La Cour administrative d’appel de Nancy, par une décision du 19 décembre 2025, statue sur les délais d’action en matière de responsabilité décennale. Un syndicat intercommunal a confié la rénovation d’un équipement nautique à un groupement de maîtrise d’œuvre et à plusieurs sociétés de construction en 2006. La réception des travaux a été prononcée avec effet au 30 janvier 2008 pour le lot relatif au carrelage de l’ouvrage. Des désordres importants affectant l’étanchéité et le revêtement de l’équipement sont apparus dès la période hivernale de l’année 2014. Le maître d’ouvrage n’a toutefois saisi le juge des référés du tribunal administratif de Besançon qu’au cours du mois de mars 2018. Le tribunal administratif de Besançon a rejeté la demande indemnitaire le 6 janvier 2022 car l’action engagée contre les constructeurs était prescrite. Le syndicat requérant soutient que le délai a été interrompu par le référé ou suspendu par une médiation lors d’une expertise amiable. La juridiction d’appel doit déterminer si des pourparlers informels ou une saisine tardive peuvent valablement empêcher l’extinction de la responsabilité des constructeurs. L’examen de la rigueur des délais de prescription précédera l’analyse de la régularité du jugement et de la portée de cette solution juridique.
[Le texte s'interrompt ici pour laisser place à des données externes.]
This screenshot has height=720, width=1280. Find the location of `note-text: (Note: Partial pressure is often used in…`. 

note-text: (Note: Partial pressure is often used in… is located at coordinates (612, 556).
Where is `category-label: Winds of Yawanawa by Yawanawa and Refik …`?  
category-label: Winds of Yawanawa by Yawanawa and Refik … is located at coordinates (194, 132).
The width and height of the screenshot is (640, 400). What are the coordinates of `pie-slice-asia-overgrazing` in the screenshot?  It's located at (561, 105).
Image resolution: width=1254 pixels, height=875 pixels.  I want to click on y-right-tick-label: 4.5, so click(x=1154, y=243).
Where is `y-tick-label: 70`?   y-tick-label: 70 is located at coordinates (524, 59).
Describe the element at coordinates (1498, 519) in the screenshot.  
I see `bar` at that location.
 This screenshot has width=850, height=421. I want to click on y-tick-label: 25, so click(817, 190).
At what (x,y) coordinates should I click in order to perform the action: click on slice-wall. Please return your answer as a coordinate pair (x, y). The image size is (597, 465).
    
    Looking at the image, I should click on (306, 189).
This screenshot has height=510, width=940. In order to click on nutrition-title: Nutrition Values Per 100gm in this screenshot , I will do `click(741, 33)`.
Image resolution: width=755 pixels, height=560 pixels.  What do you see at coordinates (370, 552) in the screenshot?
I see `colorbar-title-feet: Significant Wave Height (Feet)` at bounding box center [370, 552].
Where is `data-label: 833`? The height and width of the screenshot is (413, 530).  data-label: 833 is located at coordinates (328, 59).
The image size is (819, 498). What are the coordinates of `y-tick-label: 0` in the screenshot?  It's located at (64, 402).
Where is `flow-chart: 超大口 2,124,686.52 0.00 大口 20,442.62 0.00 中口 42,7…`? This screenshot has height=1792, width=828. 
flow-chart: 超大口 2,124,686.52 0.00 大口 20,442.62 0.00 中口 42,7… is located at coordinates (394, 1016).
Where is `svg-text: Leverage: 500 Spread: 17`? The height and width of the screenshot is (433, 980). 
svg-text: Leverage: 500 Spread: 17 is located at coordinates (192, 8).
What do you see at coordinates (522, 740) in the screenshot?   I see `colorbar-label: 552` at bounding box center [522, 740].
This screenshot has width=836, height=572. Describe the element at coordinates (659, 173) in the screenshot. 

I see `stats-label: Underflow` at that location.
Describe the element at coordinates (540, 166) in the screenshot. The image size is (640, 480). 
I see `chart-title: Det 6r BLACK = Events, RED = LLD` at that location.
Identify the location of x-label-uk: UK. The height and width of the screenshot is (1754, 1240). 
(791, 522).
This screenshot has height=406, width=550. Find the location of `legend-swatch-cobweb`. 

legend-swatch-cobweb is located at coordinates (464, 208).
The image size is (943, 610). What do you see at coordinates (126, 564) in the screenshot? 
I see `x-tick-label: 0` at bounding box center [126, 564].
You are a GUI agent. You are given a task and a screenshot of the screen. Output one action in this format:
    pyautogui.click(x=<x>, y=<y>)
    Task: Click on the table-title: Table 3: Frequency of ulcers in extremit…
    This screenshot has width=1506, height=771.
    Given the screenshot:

I. La rigueur des délais d’action en garantie décennale
A. Le point de départ du délai et l’inefficacité d’un référé tardif
Le délai de dix ans court à compter de la réception, mettant fin aux rapports contractuels pour les désordres sans rapport avec les réserves initiales. La Cour rappelle que « la prescription de la responsabilité décennale des constructeurs est interrompue par une action en justice » si elle est régulière. En l’espèce, le délai expirait le 30 janvier 2018, alors que la demande d’expertise n’a été enregistrée que le 23 mars suivant. Une action introduite après l’expiration définitive du délai de dix ans ne peut produire aucun effet interruptif sur la garantie décennale. La solution souligne la nécessité d’agir avec diligence avant que la forclusion ne vienne protéger définitivement les intervenants à l’acte de construire.
B. Le rejet d’une qualification extensive de la médiation suspensive
Le requérant invoquait également la suspension du délai au motif qu’une expertise amiable et un projet de transaction traduiraient une mission de médiation. L’article L. 213-6 du code de justice administrative prévoit que les prescriptions sont suspendues dès que les parties conviennent de recourir à une médiation. Toutefois, les juges d’appel considèrent que l’organisation d’une expertise par un assureur ne suffit pas à caractériser l’entrée dans un tel processus. Il n’était pas établi que les constructeurs « auraient accepté de s’engager dans un processus de médiation » au sens des dispositions législatives. Cette interprétation restrictive préserve la distinction nécessaire entre les négociations informelles et la procédure de médiation structurée définie par les textes.
II. La protection du contradictoire et la portée de la solution
A. Une approche pragmatique du traitement des notes en délibéré
Sur le plan procédural, le syndicat contestait la régularité du jugement car les notes en délibéré n’auraient pas été suffisamment prises en compte. Le juge doit prendre connaissance de ces notes mais n’est tenu de rouvrir l’instruction que dans des hypothèses juridiques très précises. Une telle obligation ne s’impose que si la note contient « l’exposé d’une circonstance de fait » nouvelle ou un moyen d’ordre public. Le tribunal administratif de Besançon a régulièrement visé les notes produites sans que leur contenu n’impose de soumettre à nouveau les éléments au contradictoire. Cette position confirme la liberté souveraine de la formation de jugement dans l’appréciation de l’utilité d’une réouverture de l’instruction.
B. La confirmation d’une sécurité juridique accrue pour les constructeurs
L’arrêt s’inscrit dans une jurisprudence constante visant à garantir la stabilité des situations juridiques une fois le délai de dix ans expiré. En refusant de qualifier l’expertise amiable de médiation suspensive, la juridiction évite une extension incontrôlée des délais au détriment des constructeurs. La décision rappelle aux maîtres d’ouvrage que seule une convention explicite de médiation ou une saisine opportune permet de sauvegarder leurs droits. Cette solution équilibrée protège les constructeurs contre des recours tardifs tout en précisant les formalités strictes pour interrompre valablement la prescription. La confirmation du jugement initial renforce ainsi l’efficacité de la prescription décennale comme instrument de sécurité économique dans le secteur public.